In May, beyond the urban center of Bishkek, these summer pastures are beckoning. The sacred, fought-for autonomy of families and tribes in the wild. Here once stood the traditions of survival and autonomy: beautiful color woven into the vast expanse. Balance and respect. Symbols bursting with meanings, interiorized and innate. Symbols of lives, woven, sewn and chiseled into rock and into crafts: arrows of departure and return. A rhombus for the world, for the patronage of the family: protecting and encompassing. Rams horns for wealth and prosperity, bird wings for flight and inspiration.
And at the center of the world, the opening. The yurt center, the Tunduk. Open to the stars, to the worship of the sun and the rain. The continuing importance of this symbol is embodied by the Kyrgyz flag on whose center reigns the Tunduk. red, daring.
Yurts are aperture: an architecture for the infinite.
There is a sacred to this place, still felt silently in the city. This is a people who could live in the wild – I imagine it to be a fierce knowledge, an autonomy among the chaos of the world. A love of freedom. Some gestures remain: an amen at the end of tea and bread. Guests entering when they appear. doors open, no need for phone calls or preparation. Here is a time made for guests and welcoming: the values of the wild mountains.
And among this mountain sacred – an urban center, open to the modern, bustling, global world.
In its architecture and layout, Bishkek is a Soviet City, a capital of culture and administration. Theatres, parks, administrative buildings, schools, it is outfitted for urban exploration. It is a cacophony of languages and faces, Kyrgyz, Uzbek, Tajik, Kazakh, Chinese, Turkish, Indian, Uighour, Dungans, – French of course. Here the world collides. Faces. Postures. Fragrance. It is a city of movement.
The roads however are a catastrophe, an obstacle course of holes and crevices. The parks and sidewalks have not been weeded in years it seems. The street lights have not been fixed in decades. It is a city that blacks-out at night: not one streetlight for the late-night reveler. It seems that the administrative and physical upkeep of the city stopped when the Russians left. The people of Bishkek are now making due with the eroding infrastructure – decrepit enough to wonder what will happen to the city when the infrastructure really crumbles.
But Bishkek remains a true urban center. The city is a dance of femininity, unveiled, untempered. The streets are a competition of mini-skirts, a tik tak rhythm of high heels, a web of fish-net stockings. Though small by comparison to any other global city, Bishkek is an urban center in every sense of the word. A place of concentrated means and creativity, a place of open mores and values. The urban distance giving the anonymity and freedom to explore beyond traditional values, and the indifference or wisdom to accept difference.

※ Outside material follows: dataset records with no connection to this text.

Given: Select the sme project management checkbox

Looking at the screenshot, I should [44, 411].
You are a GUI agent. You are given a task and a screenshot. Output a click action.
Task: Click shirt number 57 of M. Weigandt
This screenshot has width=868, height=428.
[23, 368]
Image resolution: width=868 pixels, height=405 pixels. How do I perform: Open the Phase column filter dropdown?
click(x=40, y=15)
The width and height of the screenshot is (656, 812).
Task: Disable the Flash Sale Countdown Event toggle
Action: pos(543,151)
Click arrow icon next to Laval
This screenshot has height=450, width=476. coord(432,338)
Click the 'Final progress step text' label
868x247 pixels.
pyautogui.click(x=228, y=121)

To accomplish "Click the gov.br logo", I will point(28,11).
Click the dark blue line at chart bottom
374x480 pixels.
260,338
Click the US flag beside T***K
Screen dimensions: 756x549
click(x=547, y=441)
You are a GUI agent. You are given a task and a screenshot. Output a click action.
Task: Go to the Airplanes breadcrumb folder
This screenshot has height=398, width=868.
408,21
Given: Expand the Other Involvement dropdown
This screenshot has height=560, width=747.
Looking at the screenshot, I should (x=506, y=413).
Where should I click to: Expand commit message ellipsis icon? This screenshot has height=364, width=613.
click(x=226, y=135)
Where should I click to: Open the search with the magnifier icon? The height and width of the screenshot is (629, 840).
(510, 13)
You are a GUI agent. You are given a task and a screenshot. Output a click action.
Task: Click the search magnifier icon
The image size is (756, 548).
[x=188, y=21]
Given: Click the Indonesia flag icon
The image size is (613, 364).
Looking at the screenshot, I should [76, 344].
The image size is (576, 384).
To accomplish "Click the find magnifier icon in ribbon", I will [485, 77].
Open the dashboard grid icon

And yet here in the city, traditions still enter and thrive. Surrounded mainly by women here – I hear mainly of the values that affect them. Virginity is still key – to be protected, sheltered and valued. Surgery to sew up the hymen is common, though completely confidential and low-key. Sexual freedom is in getting sewed back up. Women get married early – 23 is often considered old for marriage. When people ask me how many children I have, they are surprised that at 27, I am not even married. Women are more numerous than men here and so the competition for marriage is great, as is the shame of not finding a partner.
The city has not changed this altogether. The pressure seeps in from families in rural centers and time-old traditions.
But there are those more delicate and (what I think are) good traditions that are felt here too. The spiritual and the sacred. The mountains seen from the city. Pictures of Manas – the Kyrgyz warrior – etched on city walls. A woman’s arms extended to the skies. Color. The golden toothed smiles. The long greetings. The forms of politness: Aka, Apa. The sacred balance of respect and rules. Traditional proverbs, stories told. The sound of Ordo Sakhna. The swinging hips of gypsy women.
Bishkek is a city alive. The mountains are close by.